Your task -
Set down exactly the entries below, beginning at their first line and ending at the line with "Given: Maximize the SBHistogram window".

[Pixel coordinate grounding data]
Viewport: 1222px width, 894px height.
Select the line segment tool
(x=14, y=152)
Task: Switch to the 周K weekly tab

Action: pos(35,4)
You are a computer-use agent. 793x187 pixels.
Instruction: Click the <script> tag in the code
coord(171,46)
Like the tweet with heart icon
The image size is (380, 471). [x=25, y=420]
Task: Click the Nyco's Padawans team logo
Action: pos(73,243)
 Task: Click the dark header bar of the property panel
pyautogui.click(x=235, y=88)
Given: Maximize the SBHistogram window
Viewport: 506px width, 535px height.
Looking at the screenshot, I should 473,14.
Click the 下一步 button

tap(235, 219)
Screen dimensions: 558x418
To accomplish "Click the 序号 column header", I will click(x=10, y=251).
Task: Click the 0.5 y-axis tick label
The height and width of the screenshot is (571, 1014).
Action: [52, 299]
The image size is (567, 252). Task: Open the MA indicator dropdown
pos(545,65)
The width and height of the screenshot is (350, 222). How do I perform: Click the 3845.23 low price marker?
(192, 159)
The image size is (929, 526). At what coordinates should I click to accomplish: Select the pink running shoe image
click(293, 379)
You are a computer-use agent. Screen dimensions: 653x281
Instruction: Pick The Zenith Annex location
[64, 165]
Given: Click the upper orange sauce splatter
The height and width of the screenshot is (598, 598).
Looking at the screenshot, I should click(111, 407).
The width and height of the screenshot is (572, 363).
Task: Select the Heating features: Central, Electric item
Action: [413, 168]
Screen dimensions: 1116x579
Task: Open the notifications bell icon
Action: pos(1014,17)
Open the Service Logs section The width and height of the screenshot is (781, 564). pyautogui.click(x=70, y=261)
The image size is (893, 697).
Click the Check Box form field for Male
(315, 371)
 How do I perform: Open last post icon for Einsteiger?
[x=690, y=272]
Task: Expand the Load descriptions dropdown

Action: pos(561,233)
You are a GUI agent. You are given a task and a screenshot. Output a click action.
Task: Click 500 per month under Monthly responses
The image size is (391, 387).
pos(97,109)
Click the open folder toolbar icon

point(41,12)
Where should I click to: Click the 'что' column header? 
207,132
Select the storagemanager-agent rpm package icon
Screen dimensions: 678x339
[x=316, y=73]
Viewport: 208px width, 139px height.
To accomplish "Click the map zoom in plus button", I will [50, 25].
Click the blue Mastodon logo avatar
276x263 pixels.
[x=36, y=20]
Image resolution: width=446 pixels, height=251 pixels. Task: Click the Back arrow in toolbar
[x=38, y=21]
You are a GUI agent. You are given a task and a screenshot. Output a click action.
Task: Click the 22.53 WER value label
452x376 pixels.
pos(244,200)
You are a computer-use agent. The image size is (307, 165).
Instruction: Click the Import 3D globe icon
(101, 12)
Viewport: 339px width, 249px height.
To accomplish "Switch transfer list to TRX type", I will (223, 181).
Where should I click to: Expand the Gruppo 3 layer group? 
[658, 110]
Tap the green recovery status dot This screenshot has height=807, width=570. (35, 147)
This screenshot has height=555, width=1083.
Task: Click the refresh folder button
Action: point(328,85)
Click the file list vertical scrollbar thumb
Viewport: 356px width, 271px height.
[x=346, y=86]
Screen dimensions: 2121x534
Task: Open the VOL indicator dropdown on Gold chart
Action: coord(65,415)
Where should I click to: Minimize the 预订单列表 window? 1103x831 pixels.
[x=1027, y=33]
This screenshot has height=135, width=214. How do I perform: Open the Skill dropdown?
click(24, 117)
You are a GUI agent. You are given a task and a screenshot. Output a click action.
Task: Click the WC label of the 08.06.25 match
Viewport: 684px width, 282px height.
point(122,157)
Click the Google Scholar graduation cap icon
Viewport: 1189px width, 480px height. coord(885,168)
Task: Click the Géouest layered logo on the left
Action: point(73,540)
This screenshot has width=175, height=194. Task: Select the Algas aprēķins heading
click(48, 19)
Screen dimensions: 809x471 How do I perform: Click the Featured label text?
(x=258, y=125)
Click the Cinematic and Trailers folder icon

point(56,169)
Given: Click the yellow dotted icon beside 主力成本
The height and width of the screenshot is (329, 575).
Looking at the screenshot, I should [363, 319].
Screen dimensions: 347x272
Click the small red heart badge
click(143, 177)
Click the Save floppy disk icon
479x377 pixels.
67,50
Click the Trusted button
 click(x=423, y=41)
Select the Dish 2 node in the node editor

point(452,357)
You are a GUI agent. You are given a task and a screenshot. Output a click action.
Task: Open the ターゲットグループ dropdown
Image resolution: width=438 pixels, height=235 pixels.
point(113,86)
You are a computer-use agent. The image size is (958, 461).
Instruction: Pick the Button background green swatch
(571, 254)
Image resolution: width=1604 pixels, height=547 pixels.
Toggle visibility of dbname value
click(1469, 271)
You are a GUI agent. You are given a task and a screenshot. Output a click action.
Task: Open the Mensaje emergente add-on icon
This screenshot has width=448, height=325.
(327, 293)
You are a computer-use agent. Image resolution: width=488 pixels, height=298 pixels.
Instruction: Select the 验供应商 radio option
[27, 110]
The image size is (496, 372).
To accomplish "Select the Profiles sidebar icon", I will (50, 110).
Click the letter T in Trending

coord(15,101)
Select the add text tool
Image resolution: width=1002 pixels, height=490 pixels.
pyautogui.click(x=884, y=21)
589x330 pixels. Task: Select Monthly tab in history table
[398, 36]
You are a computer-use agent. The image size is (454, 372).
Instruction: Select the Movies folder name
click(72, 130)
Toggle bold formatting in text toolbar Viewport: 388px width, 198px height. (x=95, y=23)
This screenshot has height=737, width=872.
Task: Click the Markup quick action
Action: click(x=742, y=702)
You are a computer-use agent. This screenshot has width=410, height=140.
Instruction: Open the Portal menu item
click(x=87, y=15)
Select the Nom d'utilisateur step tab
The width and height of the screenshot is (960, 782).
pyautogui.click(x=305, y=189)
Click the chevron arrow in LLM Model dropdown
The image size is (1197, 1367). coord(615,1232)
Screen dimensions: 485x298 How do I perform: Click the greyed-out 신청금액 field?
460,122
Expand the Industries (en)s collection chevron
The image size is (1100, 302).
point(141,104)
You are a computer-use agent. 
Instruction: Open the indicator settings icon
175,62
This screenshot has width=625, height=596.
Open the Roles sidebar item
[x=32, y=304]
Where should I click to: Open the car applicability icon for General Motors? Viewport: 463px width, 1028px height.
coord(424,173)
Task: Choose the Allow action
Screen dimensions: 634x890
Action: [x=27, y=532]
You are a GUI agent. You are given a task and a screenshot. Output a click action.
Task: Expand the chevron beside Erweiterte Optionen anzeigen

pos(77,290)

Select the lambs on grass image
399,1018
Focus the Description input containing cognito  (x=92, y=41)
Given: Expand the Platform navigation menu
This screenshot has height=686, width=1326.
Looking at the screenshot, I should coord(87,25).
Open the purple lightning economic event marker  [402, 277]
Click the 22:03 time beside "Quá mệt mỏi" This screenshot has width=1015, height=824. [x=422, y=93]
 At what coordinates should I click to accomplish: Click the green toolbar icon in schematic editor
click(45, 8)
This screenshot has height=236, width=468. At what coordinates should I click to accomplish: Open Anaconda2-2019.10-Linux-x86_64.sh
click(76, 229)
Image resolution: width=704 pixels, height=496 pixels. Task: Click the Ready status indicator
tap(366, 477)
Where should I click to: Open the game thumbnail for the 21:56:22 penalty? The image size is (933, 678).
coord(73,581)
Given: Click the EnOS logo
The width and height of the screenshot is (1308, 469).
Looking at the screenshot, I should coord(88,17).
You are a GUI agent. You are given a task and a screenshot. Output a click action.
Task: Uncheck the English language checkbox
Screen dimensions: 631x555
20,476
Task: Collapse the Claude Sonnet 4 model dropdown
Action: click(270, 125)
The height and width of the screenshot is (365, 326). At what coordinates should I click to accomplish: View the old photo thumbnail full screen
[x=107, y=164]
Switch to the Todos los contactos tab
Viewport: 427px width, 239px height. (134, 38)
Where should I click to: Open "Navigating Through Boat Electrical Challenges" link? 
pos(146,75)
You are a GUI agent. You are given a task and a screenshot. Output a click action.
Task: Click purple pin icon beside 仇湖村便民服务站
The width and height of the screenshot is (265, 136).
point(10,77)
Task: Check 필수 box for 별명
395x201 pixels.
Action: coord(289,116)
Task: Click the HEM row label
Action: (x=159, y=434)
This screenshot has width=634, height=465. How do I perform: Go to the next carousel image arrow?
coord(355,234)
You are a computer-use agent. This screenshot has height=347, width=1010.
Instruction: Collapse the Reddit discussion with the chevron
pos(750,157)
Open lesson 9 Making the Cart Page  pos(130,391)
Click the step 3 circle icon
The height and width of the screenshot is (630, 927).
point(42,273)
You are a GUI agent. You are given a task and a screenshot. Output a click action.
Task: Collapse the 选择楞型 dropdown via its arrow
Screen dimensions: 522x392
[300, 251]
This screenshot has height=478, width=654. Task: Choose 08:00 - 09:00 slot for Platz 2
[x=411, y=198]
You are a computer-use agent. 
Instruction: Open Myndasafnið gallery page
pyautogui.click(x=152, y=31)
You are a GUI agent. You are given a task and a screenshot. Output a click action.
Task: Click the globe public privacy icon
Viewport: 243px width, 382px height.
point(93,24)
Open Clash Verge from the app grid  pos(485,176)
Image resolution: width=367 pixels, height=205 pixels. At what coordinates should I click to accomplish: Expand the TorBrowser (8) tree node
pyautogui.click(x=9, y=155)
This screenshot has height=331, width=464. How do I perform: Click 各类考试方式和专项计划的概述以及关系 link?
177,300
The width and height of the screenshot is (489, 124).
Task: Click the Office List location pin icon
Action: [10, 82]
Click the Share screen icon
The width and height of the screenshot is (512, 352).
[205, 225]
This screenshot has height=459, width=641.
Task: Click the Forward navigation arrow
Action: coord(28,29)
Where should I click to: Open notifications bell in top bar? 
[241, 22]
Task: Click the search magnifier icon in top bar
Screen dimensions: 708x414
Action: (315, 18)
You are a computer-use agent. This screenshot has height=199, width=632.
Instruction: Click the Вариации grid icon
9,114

Task solution -
Viewport: 1222px width, 894px height.
Select the line segment tool
(x=14, y=152)
Task: Switch to the 周K weekly tab

Action: pos(35,4)
You are a computer-use agent. 793x187 pixels.
Instruction: Click the <script> tag in the code
coord(171,46)
Like the tweet with heart icon
The image size is (380, 471). [x=25, y=420]
Task: Click the Nyco's Padawans team logo
Action: pos(73,243)
 Task: Click the dark header bar of the property panel
pyautogui.click(x=235, y=88)
Given: Maximize the SBHistogram window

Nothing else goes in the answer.